====== Passage given ======

Young Filipino gay guy is 24 years old (that’s me), Old White gay guy is 58 years old (that’s him, David).
34-year difference. He’s older, I am younger.
This article is about my perspective, thoughts in my mind, of being in this so called “Older and Younger Gay Relationship”.
Before David and I met online last March 2015, of course, we had already seen each other’s ages in our profiles. He was 56, and I was 23.
Realistically speaking, if you yourself are not really attracted to a person who’s older than you, you would not reply back to that person when he/she says “Hi” to you, right?
But for a gay guy like me, who’s done partying and enjoying gay teen life (started since I was 16 *wink), who’s a believer of, “Age is just a number”, and a gay guy who just wants to be treated fairly as a husband or whatsoever…the age of 58 freaking years old is just an “I don’t freaking care!” to me.
I didn’t actually expect that I was going to find a “nice guy” in this gay social app, Chasabl. Honestly, I was enjoying chatting to some men on these popular apps like Growlr and Scruff. If you’re a gay guy who’s reading this, you’ll know which tribe David and I belong (*wink).
But time went by, I got bored using those apps. Coz I felt like, most of those men were like family already, related to each other, or friends, I dunno! I just felt that they all knew each other already. LOL!
So, I checked the App Store for some different gay apps again, then I tried looking for a different one, and thats when I found Chasabl. I found it cool, I didn’t care about what it was though, coz for me, it’s just the same gay app like the others. I was like,
“Okay, download, create profile, put a little ‘about me’ on it, upload picture, voila!”.
After that, the happiest part, men searching (*wink)! Either nearby or anywhere, I was just looking at their profile pictures though, then tap it, read their profile, then say hi, then see where it would go.
Then, yah! I saw David’s picture. For me, he did look cute for an older guy. Then I read his profile, then I realized,
“Hmmm…this man looks okay and he looks not-that-playful like the others (or like me? LOL), but ugh, he’s far, but okay, will just say hi…”.
And that’s how it started! We had long chats on this app, even during my work (Sorry to my team mates at that time and to my Team Leader. I love you all. Mwaaaa). We exchanged phone numbers and Facebook accounts, did video calls at any time. That happened for 3 months.
Then, we finally met when he decided to visit me in the Philippines last July of 2015. We spent a little over a week together. I was able to introduce him to some of my friends, and also to my family, especially to my Papa (which was the hardest thing I’ve ever done in my life since David is older than my father. Woooh!).
After that, we decided to be together, to fly from the Philippines, to leave the life that I had there, and to start a new life with him. We followed all the immigration processes, from US embassy in the Philippines, til I got here.
We got married last February of 2016, then I got a full-time job last July of 2016. I’m able to help pay the bills here, and to help with all the household responsibilities, and of course, to have some vacation trips together.

====== Information supplied ======

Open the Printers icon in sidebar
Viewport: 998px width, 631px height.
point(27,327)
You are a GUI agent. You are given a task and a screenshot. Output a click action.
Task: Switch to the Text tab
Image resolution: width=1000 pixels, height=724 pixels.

======

• **What is asked**
1/ In the personal essay, why does the writer call introducing David to his Papa the hardest thing he has ever done?
2/ Please quote the stretch of the personal essay from "After that, we" through "vacation trips together.".

• **List of solutions**
1/ The writer says it was the hardest thing he had ever done because David is older than his father.

2/
After that, we decided to be together, to fly from the Philippines, to leave the life that I had there, and to start a new life with him. We followed all the immigration processes, from US embassy in the Philippines, til I got here.
We got married last February of 2016, then I got a full-time job last July of 2016. I’m able to help pay the bills here, and to help with all the household responsibilities, and of course, to have some vacation trips together.